I have started wearing the under armour tights instead of boxers or breifs with this stuff called monkey butt powder. In this region there is no dry heat. We get the 90 degree days with 100% humidity. I have two pairs from my days playing basketball. I got them freshman year of high school since our damn shorts were too short. They help wick away sweat from the body and that region very well. They're a little bit warmer than your average boxers but they're not bad about like wearing the old tighty whiteys.


----------



## Bermie (Apr 2, 2007)

Agreed Treeman,
The sweat keeps coming, the idea is to get it to evaporate...as easily as possible, the new fabrics allow this, that combined with your powder reduces bacteria growth...etc.
Obviously the higher the humidity the slower sweat will evaporate...viscious circle, I just cannot see myself going back to wearing cotton clothing in the summer, remind me why we do this job in the summer???

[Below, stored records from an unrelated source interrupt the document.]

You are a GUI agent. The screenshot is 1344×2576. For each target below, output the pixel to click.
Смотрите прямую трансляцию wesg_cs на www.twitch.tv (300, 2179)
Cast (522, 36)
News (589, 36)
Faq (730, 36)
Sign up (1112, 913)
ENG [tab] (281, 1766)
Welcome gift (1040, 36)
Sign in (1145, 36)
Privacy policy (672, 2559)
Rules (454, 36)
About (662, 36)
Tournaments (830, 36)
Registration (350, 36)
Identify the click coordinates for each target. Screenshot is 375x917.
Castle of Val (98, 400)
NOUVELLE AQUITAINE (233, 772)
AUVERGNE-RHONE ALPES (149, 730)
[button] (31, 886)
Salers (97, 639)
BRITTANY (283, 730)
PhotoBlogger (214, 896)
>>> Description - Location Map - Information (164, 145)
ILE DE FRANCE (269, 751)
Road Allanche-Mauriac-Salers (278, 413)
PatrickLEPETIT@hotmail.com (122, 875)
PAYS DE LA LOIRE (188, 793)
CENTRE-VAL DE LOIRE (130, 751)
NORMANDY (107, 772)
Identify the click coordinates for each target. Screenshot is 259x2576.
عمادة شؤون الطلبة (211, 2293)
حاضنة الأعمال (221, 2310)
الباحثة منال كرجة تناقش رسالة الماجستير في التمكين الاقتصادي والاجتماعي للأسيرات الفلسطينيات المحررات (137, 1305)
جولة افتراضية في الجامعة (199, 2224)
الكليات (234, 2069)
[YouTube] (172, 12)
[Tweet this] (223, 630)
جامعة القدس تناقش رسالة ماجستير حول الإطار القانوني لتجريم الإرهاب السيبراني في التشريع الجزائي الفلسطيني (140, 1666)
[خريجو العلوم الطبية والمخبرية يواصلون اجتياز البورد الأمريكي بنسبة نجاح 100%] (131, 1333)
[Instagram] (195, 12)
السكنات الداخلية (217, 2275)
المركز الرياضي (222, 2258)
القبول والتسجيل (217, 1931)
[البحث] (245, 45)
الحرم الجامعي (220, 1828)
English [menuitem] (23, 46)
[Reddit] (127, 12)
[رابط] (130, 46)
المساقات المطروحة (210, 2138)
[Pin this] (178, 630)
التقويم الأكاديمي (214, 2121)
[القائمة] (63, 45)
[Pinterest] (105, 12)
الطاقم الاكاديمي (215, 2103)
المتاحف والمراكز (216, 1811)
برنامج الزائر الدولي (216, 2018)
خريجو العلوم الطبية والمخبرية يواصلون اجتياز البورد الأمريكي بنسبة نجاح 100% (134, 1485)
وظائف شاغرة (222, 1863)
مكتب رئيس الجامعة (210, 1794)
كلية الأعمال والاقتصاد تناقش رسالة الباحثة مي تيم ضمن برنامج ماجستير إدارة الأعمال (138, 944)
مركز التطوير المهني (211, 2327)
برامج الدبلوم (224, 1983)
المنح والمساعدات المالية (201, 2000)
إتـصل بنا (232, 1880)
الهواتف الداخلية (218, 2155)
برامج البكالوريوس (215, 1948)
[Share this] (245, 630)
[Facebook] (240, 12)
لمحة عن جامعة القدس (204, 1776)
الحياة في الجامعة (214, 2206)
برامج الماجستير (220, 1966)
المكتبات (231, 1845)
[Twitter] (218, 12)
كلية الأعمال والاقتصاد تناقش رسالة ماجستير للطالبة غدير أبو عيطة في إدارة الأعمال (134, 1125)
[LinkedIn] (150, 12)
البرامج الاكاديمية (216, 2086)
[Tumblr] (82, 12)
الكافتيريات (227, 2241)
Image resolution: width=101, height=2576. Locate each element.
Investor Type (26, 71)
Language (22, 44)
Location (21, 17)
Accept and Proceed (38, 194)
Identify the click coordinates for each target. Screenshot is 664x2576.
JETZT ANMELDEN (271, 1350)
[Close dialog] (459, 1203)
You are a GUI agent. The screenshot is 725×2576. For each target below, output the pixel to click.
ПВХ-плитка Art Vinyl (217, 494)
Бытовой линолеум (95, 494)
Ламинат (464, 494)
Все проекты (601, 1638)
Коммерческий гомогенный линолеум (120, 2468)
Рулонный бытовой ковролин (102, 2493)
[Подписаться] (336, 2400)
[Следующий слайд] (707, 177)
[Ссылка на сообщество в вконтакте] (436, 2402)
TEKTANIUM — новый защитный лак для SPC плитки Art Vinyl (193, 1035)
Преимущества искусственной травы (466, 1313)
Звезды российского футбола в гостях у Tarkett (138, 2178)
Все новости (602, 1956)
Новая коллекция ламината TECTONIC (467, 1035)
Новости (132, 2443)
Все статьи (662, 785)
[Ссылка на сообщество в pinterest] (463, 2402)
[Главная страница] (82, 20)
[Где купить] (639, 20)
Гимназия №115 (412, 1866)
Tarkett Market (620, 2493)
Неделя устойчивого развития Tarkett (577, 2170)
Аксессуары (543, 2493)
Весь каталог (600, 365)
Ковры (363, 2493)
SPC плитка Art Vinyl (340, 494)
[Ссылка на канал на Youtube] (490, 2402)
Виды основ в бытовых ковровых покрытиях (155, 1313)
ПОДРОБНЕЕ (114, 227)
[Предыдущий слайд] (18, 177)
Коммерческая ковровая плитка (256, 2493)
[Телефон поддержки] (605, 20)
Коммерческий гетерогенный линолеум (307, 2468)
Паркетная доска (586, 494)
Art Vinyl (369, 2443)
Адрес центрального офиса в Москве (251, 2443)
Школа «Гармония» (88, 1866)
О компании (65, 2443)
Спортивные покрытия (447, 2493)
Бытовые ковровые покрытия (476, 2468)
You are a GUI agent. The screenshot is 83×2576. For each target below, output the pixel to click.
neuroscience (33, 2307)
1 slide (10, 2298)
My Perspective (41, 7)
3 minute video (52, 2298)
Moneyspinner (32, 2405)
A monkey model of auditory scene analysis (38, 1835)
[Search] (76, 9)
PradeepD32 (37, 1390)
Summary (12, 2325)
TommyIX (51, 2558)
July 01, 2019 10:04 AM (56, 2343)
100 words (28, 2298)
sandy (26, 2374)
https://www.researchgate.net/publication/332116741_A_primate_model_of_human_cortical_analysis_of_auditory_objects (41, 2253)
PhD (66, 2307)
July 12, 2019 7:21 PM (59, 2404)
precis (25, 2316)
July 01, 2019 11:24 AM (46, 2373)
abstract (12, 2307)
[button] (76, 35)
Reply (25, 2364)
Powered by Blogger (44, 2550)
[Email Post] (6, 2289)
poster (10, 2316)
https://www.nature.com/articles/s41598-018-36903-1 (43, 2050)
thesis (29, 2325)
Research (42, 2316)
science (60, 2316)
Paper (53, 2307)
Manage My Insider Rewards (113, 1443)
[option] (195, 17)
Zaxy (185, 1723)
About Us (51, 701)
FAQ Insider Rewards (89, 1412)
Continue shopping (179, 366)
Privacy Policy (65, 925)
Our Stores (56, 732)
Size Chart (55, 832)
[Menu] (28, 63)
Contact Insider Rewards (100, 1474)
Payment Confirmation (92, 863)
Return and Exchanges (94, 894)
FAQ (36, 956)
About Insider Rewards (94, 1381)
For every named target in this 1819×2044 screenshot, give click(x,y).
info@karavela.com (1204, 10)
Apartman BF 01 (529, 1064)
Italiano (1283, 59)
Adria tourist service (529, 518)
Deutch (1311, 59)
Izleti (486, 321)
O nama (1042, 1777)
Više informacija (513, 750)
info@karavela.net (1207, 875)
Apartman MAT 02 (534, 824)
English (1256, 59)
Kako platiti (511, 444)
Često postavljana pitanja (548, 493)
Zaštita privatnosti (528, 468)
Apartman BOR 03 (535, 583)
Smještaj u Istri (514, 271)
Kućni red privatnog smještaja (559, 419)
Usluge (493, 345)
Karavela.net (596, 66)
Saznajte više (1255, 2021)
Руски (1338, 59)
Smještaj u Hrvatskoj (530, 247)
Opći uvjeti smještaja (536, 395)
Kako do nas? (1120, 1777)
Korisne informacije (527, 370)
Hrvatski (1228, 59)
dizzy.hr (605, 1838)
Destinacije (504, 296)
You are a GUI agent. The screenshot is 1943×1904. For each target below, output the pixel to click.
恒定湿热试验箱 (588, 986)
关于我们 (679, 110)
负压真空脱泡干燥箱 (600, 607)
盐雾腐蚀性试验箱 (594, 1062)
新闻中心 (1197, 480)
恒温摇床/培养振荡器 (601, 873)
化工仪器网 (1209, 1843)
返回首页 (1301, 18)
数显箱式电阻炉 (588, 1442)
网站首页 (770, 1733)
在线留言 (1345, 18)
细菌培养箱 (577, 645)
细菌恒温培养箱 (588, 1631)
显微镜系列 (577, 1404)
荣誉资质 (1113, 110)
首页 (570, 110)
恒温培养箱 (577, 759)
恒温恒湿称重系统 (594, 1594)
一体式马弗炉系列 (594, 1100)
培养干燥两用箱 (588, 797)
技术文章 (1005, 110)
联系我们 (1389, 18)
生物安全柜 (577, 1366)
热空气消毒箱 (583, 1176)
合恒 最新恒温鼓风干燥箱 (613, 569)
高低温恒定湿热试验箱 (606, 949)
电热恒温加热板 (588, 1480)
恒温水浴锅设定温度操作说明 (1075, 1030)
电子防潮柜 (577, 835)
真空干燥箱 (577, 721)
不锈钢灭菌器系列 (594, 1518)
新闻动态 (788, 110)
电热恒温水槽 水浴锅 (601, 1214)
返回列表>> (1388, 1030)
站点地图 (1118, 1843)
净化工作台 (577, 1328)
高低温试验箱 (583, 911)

BTW our summers are like yours 90+ and nothing less than 85% humidity. I like your obsevations on water and gatorade, I put lemon in my water, it quenches thirst better than water alone, so you drink less but aleiviate thirst, at least one gatorade during the day is a must for the electrolytes, and a cold coke at lunch gives a sugar and caffiene kick, how to stay hydrated without bursting your bladder is another thread!


----------



## Treeman587 (Apr 2, 2007)

Bermie said:


> remind me why we do this job in the summer???
> 
> QUOTE]
> 
> Cause thats where the money is!


----------



## Bermie (Apr 3, 2007)

Treeman587 said:


> Bermie said:
> 
> 
> > remind me why we do this job in the summer???
> ...


----------



## b1rdman (Apr 3, 2007)

How'd all you married guys get your [email protected] back?


----------



## Chainsaw_Sally (Apr 4, 2007)

builttoughf350 said:


> ever hand someone a dollar bill out of your wallet at the end of the day, and feel guilty cause its covered in sweat from being in your back pocket?



yep. but i got over it.


----------



## Hack Jr (Apr 5, 2007)

*Vasoline & Goldbond*

Grease up a nice wad of Vasoline all around the junk and upper, inner thigh in the morning. No need to reapply throughout the day. Compliment it with some medicated goldbond creme after your shower at night.


----------



## rahtreelimbs (Apr 5, 2007)

Hack Jr said:


> Grease up a nice wad of Vasoline all around the junk and upper, inner thigh in the morning. No need to reapply throughout the day. Compliment it with some medicated goldbond creme after your shower at night.




Add a little sand to that Vasoline makes it go a long way!!!


AHHHHHHHHHHH.............Swamp Ass season is approaching fast!!!


----------



## rahtreelimbs (Apr 5, 2007)

b1rdman said:


> How'd all you married guys get your [email protected] back?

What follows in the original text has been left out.